Please see the HOT version 6.3 patch posted on pgsql-patches.
I've implemented support for CREATE INDEX and CREATE INDEX
CONCURRENTLY based on the recent discussions. The implementation
is not yet complete and needs some more testing/work/discussion
before we can start considering it for review.
One of the regression test case fails because CIC now works in
three phases. In the first phase, we just create the catalog entry
for the index and commit the transaction. If the index_build fails
because of any error (say, unique key constraint) the index creation
fails, but the catalog entry remains.
The implementation is based on having an extra attribute in pg_index
to track the transaction xid which created the index and then use
that information to decide whether the newly created index should
be used in a query or not. Here are couple of TODO items:
We decided to store transaction id of the top level transaction in
the cached plan if one or more potentially useful indexes are
not available while planning a query. And then replan if the
current transaction id is different that the one stored with the
plan. I'm not very well familiar with this code, so any suggestions
how to do it in a clean way ?
Making index available in the creating transaction:
This is an important TODO item. We would like to make the
index immediately available to the transaction which created it,
if the transaction is running in read-committed mode. If the
transaction is running in SERIALIZABLE mode, then we can't do
much because we might have skipped one or more RECENTLY_DEAD
tuples while building the index and hence index can not be used.
The way we build index now is that we only index the tuple at the head
of the HOT-chain. So there could be DELETE_IN_PROGRESS
tuples (updated/deleted by the transaction which is creating the
index) which we skipped while building the index. My question
is, is there a case where this transaction may use the new index
and still see those tuples ? I know that the DELETE_IN_PROGRESS
tuples are visible if there are any open cursors. But then plans for
these open cursors can not be changed until they are closed
and reopened, isn't it ? Tom mentioned about recursive plpgsql
functions where the outer instance can use an older snapshot.
I tried that but could not produce a scenario where the outer instance
could see the DELETE_IN_PROGRESS tuple if the tuple is updated
in the inner instance. Can someone help me with an example where
a read-committed transaction would use the newly created index
and still see the DELETE_IN_PROGRESS tuple ?
CREATE INDEX CONCURRENTLY:
One of the item which needs review and discussion is the handling
on unique key checks while creating the index concurrently. We build
the index in three phases. In the first phase, we just create the catalog
entry and mark index invalid for inserts. This ensures that transactions
started after that won't create HOT-chains that break the HOT property
for the new index. In the second phase, we build the index by applying
the reference snapshot to the heap tuples. In the third phase, we
validate the index and insert any missing entries.
In this phase, we only insert if index entry for the root tuple is missing.
So there is just one insert operation which covers all the tuples in the
HOT-chain. In order to check unique key violations, inside
_bt_check_unique() function when a duplicate key is found, we follow
the entire HOT-chain and check if any tuple in the chain is live. If so,
unique key violation constraint is raised. IOW if any two HOT-chains
share the same key and have one live tuple, unique key constraint
is considered violated. Can anyone spot a hole in this logic ?

• _Work required_
According to the HOT patch post, what does the extra attribute in pg_index track? The lines that come next have nothing to do with the HOT patch post.

• _Supplied data_
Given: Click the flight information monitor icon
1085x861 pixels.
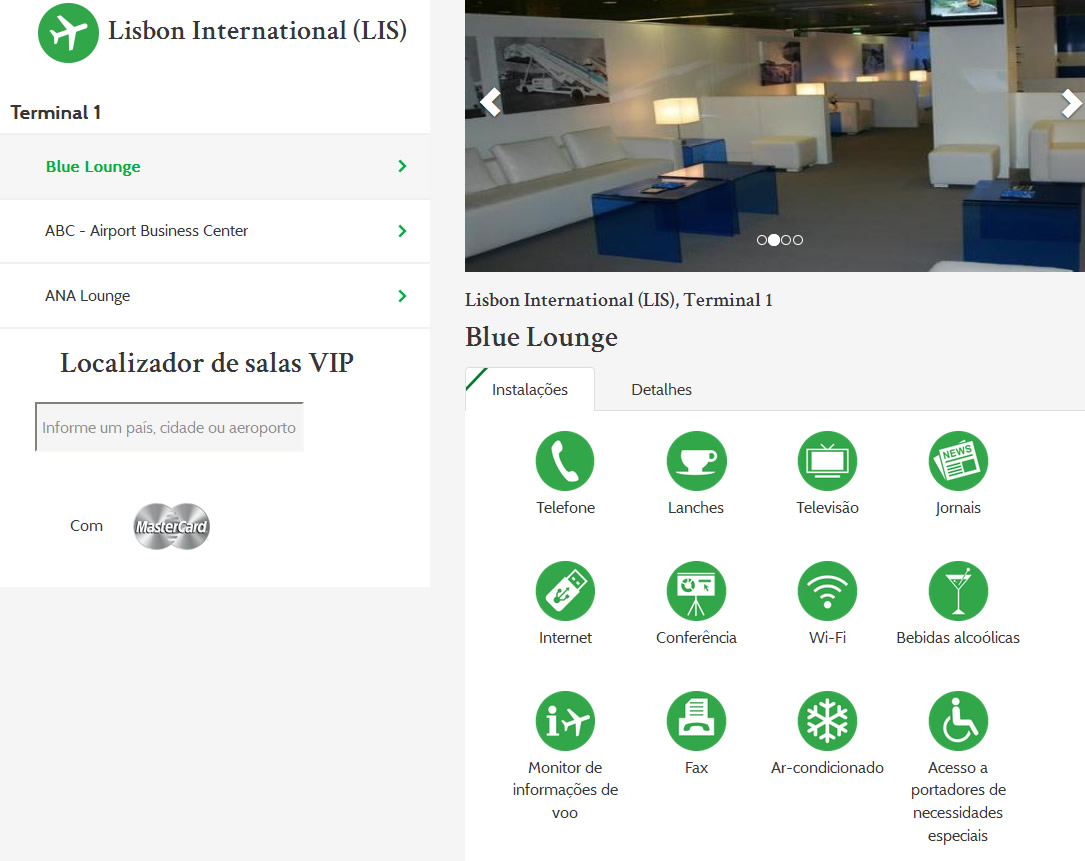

• _Answer_
The transaction xid that created the index.